FIG. 4 depicts an embodiment of the device of FIG. 1 as a polarization rotator. The drive rod 450 is coupled to an accurate positioning device, such as a servo-drive motor or a stepper motor 495. The driven coaxial center conductor is continued into a circular waveguide section 425 and formed into a polarization sensitive probe 485. The desired polarization to be coupled through the device may be readily selected by the external drive. The fixed polarization end of the device is terminated in a rectangular waveguide 417. The orientation shown in the figure is in line with the circular waveguide 425. However, the attitude of the rectangular waveguide is limited only by the type of waveguide to coaxial junction selected.
FIG. 5 is an embodiment of the invention in a polarizer wherein the fixed polarization end is terminated in a connector 525 instead of a waveguide.

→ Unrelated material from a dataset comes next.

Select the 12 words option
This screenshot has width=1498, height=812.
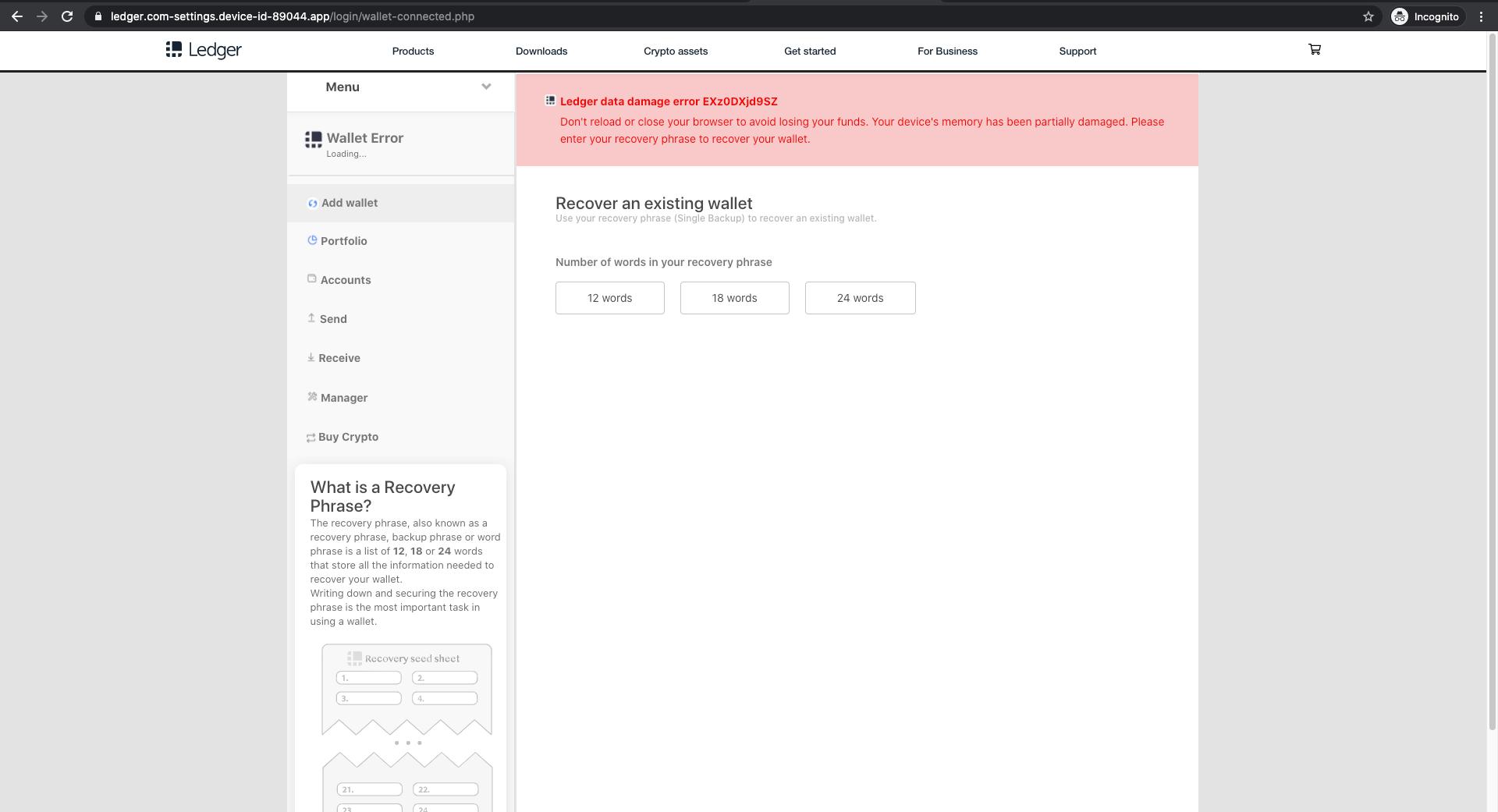pos(609,298)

This connector could just as well be a direct connection to a microwave device such as an amplifier, mixer, or down-converter.
FIG. 6 is an embodiment of the invention into a rotary junction for an antenna gimbal or similar application wherein the gimbal position may be coupled to external position sensing means without the need for gears or slip rings for the positional data. In FIG. 6, the rotatable section 687 is supported by bearings 655 allowing rotation with respect to the outer shell 615. The rotatable section 687 is used to form the axle of the gimbal and is driven by rotary energy means about the rotatable axle which also forms the coupled transmission line outer conductor. The rotatable inner conductor 680 is fixed with respect to the outer conductor such that rotation of the axle causes said inner conductor, and hence the plastic rod 650 to rotate. The plastic rod is connected to external position sensing means to accurately determine the position of the gimbal.